Saliendo de la sala que alberga las obras de Daniele da Volterra (ambientada, además, con una escenografía sobria y elegante: Se ha favorecido, naturalmente, la plena legibilidad de las pinturas y los reflejos) es necesario proceder con cierta cautela, ya que el diálogo con las obras de la colección (el diálogo con la Sagrada Familia atribuida a Jacopino del Conte, cuya Madonna se hace eco de la de Daniele da Volterra, es particularmente fructífero) no se destaca adecuadamente y se corre el riesgo de perdérselo, o al menos de no prestarle la debida atención: en este sentido, los organizadores podrían haberlo hecho mucho mejor.

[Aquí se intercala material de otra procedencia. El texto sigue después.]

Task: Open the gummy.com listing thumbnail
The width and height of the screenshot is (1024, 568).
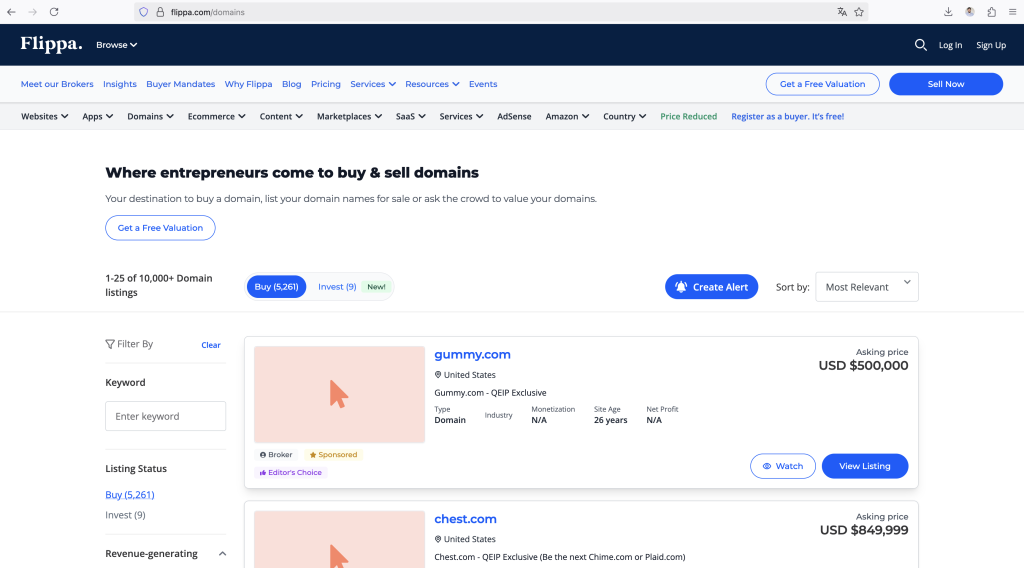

Más allá de esta carencia, se trata en cualquier caso de una operación que hay que promover sin demora, también porque se enmarca en un contexto que incita al visitante a profundizar: el Palacio Corsini está a dos pasos de la Ciudad del Vaticano, donde se encuentran no sólo las obras de Miguel Ángel que inspiraron a Daniele da Volterra, sino también los mismos frescos que Volterra pintó para los Palacios Vaticanos, y cruzando el Tíber se puede ir a admirar sus obras en Trinità dei Monti, San Marcello al Corso y San Giovanni in Laterano. Y además, como ya se ha señalado, se trata de una exposición que ofrece una excelente oportunidad de ver dos obras destacadas de Daniele da Volterra que, de otro modo, serían inaccesibles. Esto no quiere decir que con sólo dos cuadros no se pueda realizar unaoperación inteligente: en una época en la que exponer una o dos obras significa, la mayoría de las veces, montar muestras más cercanas a celebraciones religiosas que a exposiciones de arte, eventos como Daniele da Volterra. Los cuadros de D’Elci, impecables desde el punto de vista filológico y valiosos desde el punto de vista divulgativo, deben ser puestos como ejemplos virtuosos.